Он говорил это всё с той же ленцой, вроде бы в шутку, — но Адриан, слушая, поймал себя на том, что никогда прежде не задумывался об этом так ясно: что весь огромный Континуум, все его тысячи башен, врытых в землю, стоят вот на этом простом, грубом порядке — верх, низ и узкая полоска между ними, к которой он принадлежал. И что полоска эта тонка, и держится в ней он лишь до тех пор, пока нужен.

— А тебе, — продолжал Морн, и тон его чуть изменился, сделался как бы между прочим, ленивее обычного, и оттого Адриан, знавший Морна двадцать лет, насторожился, сам не понимая почему, — а тебе, я слышал, что-то особое сегодня. С самого верха спустили. Прямо в твою ячейку, минуя распределение. — Он наконец поднял тяжёлые веки и посмотрел на Адриана через проход своими быстрыми глазами. — Я бы на твоём месте, знаешь, порадовался. Особое дают двоим: либо тем, кого очень ценят, либо тем, кого хотят проверить. А поскольку ценить-то у нас умеют, — он усмехнулся, — то я тебе по-стариковски советую: ты сделай это особое дело хорошо. Очень хорошо. Лучше, чем умеешь. На всякий случай. — И добавил, совсем уже мягко, почти ласково, тем самым тоном, каким говорил Экран: — Ты ведь у нас вне подозрений, Адриан? Совсем-совсем вне?

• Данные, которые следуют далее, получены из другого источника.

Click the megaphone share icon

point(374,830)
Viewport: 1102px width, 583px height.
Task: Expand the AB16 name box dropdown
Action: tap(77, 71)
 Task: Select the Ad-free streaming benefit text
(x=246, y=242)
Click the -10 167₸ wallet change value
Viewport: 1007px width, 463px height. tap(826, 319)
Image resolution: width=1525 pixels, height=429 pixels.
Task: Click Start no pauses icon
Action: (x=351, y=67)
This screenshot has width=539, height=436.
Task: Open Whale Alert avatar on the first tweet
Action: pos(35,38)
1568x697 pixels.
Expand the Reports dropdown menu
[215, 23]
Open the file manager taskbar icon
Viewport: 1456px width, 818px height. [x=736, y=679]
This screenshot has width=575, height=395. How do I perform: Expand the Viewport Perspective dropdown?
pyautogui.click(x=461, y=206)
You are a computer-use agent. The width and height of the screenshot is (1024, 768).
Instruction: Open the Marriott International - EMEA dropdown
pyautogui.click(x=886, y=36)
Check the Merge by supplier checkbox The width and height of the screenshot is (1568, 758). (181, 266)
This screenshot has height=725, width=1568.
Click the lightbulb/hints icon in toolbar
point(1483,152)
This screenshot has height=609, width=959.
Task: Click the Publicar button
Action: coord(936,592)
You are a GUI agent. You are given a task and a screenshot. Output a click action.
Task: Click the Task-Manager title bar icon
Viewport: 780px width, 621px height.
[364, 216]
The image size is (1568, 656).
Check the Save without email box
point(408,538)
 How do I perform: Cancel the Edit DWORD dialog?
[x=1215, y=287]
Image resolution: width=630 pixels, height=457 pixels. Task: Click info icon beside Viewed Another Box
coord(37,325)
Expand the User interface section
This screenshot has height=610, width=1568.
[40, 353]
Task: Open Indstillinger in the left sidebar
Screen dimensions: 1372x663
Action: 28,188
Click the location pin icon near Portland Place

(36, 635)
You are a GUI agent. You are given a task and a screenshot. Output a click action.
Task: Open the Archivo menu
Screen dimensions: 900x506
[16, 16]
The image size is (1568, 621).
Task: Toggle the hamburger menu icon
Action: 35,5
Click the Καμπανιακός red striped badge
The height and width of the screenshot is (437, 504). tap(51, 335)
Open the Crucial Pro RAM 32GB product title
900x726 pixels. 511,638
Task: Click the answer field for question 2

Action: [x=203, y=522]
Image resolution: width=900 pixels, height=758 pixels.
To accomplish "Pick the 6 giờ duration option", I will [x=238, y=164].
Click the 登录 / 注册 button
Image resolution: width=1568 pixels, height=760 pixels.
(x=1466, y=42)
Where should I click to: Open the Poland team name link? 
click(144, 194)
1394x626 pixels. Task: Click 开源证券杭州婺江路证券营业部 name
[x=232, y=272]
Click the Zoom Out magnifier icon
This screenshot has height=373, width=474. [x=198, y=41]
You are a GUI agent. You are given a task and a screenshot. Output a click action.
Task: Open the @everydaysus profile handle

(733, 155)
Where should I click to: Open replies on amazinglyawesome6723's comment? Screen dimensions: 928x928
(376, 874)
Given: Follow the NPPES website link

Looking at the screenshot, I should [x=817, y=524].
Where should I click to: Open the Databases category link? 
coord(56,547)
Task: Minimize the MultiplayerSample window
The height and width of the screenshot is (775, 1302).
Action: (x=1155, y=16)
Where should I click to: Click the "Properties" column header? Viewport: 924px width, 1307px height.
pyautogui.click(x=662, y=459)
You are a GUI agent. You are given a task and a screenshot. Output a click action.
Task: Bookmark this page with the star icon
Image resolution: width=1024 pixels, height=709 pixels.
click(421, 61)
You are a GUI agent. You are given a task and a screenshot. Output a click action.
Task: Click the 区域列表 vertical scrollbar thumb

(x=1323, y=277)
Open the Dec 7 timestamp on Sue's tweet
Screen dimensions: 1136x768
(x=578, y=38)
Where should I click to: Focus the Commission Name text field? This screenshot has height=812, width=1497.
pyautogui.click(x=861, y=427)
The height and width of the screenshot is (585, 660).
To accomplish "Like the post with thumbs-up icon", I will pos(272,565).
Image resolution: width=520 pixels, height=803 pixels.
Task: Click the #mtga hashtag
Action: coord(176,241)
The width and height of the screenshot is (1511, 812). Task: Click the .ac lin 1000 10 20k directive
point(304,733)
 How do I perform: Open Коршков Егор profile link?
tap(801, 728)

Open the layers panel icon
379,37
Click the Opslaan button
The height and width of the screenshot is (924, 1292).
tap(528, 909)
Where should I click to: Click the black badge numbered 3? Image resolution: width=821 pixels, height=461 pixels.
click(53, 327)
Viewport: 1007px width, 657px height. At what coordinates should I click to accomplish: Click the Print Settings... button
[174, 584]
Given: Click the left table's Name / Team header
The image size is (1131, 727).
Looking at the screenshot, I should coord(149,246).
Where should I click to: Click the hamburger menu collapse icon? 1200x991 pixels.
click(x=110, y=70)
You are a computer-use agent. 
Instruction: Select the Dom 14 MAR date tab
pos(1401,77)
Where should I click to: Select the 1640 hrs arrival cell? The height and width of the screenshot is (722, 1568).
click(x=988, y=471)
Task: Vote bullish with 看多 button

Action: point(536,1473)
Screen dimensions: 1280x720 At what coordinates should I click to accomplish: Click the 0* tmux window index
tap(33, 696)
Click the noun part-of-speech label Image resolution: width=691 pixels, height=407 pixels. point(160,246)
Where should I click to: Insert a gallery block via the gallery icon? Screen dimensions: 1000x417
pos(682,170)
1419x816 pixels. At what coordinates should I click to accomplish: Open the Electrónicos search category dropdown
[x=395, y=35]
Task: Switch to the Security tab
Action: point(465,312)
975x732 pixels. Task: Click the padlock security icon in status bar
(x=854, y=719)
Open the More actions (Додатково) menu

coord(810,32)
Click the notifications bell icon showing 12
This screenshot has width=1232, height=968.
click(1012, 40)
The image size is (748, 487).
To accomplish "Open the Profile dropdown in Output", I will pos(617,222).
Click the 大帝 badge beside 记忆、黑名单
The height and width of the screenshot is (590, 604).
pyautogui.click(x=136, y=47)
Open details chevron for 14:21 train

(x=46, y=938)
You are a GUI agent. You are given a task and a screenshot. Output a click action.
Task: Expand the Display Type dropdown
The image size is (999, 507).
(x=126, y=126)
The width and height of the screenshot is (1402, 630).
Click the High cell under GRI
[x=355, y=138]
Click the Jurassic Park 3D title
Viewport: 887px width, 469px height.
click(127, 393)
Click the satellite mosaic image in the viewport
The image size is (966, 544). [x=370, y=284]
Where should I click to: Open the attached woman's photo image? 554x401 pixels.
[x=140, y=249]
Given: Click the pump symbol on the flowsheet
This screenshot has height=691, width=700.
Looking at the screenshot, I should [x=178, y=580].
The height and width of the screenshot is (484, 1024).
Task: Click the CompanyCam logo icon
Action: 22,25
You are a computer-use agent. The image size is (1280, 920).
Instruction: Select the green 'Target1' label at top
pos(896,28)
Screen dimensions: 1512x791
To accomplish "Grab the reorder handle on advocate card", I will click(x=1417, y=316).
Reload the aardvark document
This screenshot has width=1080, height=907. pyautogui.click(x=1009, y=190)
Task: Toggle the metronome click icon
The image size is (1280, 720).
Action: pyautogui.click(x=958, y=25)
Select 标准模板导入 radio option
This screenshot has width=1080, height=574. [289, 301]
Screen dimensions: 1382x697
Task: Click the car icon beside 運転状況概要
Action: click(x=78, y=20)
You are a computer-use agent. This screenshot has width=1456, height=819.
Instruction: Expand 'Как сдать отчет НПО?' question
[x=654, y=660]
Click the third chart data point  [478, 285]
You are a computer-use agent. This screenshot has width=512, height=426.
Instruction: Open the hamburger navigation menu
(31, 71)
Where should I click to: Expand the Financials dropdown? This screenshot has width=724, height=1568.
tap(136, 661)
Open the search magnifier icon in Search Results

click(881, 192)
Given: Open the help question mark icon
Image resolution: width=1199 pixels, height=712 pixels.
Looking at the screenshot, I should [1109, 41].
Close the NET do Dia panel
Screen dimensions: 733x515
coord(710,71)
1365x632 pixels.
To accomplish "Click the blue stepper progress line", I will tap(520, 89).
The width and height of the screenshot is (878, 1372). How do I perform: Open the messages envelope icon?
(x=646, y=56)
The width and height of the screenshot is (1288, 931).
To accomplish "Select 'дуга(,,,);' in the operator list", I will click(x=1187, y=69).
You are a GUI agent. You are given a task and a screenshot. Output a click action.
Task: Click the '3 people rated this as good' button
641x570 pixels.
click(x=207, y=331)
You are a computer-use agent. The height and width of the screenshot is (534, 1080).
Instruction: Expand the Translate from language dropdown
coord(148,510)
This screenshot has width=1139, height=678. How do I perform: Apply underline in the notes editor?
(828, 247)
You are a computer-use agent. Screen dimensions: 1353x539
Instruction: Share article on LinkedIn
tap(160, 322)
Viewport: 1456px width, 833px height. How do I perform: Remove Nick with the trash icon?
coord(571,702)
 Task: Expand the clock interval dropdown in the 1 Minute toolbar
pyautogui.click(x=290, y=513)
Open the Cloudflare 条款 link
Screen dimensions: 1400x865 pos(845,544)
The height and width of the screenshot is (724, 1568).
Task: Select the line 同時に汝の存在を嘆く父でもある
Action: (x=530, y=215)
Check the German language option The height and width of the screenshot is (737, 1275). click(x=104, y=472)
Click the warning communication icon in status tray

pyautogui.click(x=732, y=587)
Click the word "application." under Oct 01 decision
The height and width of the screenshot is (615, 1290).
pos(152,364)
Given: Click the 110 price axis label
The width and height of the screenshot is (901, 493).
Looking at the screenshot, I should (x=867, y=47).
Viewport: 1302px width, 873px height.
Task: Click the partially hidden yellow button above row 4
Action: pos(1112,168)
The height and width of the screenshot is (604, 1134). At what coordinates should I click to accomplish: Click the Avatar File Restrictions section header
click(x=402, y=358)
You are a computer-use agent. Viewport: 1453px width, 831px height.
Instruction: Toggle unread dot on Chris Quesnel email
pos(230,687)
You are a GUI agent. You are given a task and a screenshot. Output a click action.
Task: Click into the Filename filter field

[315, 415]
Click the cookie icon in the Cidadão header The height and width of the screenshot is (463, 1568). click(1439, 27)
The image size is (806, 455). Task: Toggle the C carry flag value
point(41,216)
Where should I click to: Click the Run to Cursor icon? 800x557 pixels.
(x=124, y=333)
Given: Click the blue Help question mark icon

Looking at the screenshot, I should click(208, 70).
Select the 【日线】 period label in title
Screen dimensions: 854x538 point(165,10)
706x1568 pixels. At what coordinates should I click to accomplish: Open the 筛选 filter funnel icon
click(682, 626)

— Я вне всего, — сказал Адриан.

И это была правда, и Морн это знал, и оба знали, что это правда, и всё-таки между ними на мгновение повисло что-то — короткое, неуловимое, как тень от тени, — и тут же растаяло, и Морн уже снова смотрел в свою панель, бормоча что-то про учителя и его цепкую любовь, и Адриан решил, что ему почудилось. В Архиве часто чудилось. Тишина и ровный свет располагали к тому, чтобы чудилось.

Адриан приложил запястье к панели своей ячейки. Покалывающее тепло. Ячейка узнала его и открылась — не дверь, а отделение в столе, куда поступали дела, требующие бумаги, потому что самые важные дела в Континууме всё ещё вели на бумаге: бумагу нельзя стереть удалённо, бумага не исчезает при сбое, бумага лежит там, где её положили, и за это государство, не доверявшее даже себе, держало бумагу для всего, что важно. Внутри отделения лежало одно-единственное дело.

Адриан достал его и понял, отчего насторожился Морн.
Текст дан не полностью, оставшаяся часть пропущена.